Mas vamos lá atrás, ao início, a 1947, o ano em que nasceu, a 5 de dezembro, em Lisboa, António José Gonçalves de Oliveira Martinho, filho do médico António Caetano de Oliveira Martinho e da atriz Maria Teresa Ramalho, conhecida como Tareka, irmã da escritora Isabel da Nóbrega, companheira de José Saramago entre as décadas de 1970 e 80.
A mãe, a quem sobreviveu apenas dois anos (Maria Teresa Ramalho morreu em janeiro de 2018, aos 90 anos), viria a ter um papel fundamental no rumo que viria a tomar a sua carreira. Foi cavaleiro tauromáquico e frequentou dois cursos – Medicina Veterinária e Economia -, que nunca concluiu. E foi depois de participar com ela n’A Visita da Cornélia, aos 30 anos, que decidiu dedicar-se à representação.
Para lá da representação, da autoria e da escrita de telenovelas sobretudo, mas também de telefilmes, publicou ainda dois livros: Coisas do Dinheiro (1983), um livro de contos, e Dá-me Apenas Um Beijo (2003). Mas ao longo da vida não se dedicou apenas à escrita e à representação. Foi militante do PSD, partido pelo qual chegou a concorrer, em 2009, à Assembleia Municipal de Benavente.

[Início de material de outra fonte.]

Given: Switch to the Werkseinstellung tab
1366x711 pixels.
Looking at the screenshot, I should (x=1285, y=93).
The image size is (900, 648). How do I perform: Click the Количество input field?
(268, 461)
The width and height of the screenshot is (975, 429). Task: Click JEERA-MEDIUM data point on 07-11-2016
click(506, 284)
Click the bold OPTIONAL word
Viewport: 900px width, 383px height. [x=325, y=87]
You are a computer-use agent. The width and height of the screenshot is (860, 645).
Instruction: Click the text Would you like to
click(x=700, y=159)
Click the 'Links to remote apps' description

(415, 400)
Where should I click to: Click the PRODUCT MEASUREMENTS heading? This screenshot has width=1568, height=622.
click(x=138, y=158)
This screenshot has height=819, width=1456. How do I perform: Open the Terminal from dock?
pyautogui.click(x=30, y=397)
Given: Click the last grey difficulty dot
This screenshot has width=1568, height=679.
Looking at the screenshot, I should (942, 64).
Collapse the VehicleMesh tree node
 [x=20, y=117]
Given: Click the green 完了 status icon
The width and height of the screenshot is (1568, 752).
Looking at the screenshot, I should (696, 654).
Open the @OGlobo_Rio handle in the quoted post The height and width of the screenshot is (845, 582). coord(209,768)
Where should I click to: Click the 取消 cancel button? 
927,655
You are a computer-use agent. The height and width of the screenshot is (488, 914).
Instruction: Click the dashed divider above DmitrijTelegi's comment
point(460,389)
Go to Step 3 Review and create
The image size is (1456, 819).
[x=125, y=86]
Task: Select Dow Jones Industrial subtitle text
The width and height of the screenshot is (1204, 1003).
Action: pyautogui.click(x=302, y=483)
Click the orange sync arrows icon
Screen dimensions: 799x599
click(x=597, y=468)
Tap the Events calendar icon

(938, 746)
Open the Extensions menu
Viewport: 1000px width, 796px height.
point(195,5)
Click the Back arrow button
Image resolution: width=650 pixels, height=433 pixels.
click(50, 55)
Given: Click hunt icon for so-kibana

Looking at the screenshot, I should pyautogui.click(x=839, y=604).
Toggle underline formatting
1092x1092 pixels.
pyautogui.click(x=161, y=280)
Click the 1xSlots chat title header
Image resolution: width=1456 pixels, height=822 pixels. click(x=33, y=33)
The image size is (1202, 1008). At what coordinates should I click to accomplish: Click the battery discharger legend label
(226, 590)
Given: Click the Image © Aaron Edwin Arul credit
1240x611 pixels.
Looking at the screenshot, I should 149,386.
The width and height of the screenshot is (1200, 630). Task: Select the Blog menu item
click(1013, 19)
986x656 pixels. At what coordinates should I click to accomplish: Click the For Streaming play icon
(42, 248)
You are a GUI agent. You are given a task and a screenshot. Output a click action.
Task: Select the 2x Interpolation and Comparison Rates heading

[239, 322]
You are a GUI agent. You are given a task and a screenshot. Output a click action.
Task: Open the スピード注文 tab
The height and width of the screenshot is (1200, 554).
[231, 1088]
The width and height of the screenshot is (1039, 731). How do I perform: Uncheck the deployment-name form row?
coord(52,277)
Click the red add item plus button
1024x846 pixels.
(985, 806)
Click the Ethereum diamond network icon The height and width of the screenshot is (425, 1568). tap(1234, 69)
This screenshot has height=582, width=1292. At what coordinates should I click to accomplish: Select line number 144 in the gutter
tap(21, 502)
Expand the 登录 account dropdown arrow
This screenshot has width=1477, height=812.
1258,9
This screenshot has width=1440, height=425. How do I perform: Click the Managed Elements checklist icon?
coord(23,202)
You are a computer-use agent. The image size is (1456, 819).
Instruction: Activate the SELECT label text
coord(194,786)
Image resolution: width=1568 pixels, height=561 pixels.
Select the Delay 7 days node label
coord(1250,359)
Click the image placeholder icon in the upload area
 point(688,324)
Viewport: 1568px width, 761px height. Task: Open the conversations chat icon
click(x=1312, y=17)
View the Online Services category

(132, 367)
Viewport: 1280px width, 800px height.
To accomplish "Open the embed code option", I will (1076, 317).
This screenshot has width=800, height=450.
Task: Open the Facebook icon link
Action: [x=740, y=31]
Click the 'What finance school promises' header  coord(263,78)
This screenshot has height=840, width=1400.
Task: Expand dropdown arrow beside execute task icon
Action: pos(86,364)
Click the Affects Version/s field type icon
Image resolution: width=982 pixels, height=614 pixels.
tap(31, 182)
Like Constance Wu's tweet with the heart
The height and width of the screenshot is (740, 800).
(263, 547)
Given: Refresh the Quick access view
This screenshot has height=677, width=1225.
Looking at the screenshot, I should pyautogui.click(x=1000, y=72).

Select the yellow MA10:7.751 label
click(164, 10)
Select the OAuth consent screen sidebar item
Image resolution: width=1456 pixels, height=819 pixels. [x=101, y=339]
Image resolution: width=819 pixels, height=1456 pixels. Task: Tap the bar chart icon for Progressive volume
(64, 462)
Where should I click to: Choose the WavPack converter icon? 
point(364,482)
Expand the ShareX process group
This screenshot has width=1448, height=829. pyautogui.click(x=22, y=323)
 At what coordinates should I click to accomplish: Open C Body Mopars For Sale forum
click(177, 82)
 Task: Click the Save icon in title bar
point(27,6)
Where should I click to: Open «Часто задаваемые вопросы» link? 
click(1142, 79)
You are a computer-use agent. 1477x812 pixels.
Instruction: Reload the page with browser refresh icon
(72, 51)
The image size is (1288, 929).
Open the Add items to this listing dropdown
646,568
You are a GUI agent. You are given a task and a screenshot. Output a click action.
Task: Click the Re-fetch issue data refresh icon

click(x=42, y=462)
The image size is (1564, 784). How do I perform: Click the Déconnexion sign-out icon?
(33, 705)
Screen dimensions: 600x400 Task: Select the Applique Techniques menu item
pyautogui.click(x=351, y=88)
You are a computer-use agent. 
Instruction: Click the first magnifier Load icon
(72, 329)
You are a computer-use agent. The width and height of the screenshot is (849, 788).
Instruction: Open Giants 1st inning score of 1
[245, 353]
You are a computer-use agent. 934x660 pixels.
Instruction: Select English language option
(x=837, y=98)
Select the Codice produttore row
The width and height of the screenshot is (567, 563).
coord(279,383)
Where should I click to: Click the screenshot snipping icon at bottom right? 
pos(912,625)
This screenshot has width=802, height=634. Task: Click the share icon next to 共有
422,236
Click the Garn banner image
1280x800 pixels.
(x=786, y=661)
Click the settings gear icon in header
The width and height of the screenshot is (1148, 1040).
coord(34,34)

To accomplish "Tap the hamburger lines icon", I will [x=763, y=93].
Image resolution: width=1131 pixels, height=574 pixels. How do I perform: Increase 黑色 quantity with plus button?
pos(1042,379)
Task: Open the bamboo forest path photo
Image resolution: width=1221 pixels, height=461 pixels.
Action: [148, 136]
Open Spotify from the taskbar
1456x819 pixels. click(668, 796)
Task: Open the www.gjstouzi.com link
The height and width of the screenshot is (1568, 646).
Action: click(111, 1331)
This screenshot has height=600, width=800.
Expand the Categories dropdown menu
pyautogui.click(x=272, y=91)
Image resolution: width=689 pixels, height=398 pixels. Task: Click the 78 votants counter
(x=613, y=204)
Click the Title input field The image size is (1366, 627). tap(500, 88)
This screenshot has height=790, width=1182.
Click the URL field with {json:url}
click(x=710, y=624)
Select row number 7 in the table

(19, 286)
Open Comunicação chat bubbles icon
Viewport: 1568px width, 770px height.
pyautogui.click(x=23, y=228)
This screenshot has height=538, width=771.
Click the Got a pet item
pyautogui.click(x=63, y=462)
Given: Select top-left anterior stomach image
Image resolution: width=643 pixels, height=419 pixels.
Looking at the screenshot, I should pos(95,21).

A notícia da sua morte, no Hospital de Cascais, para onde foi transportado e acabou por morrer vítima de uma paragem cardiorrespiratória, foi dada neste domingo ao final da tarde pela SIC Notícias e confirmada pela TVI junto dos familiares do ator, que no início do passado mês de novembro tinha sofrido uma aparatosa queda que obrigou a uma intervenção cirúrgica no colo do fémur. Foi já depois disso que completou, longe dos ecrãs, 72 anos.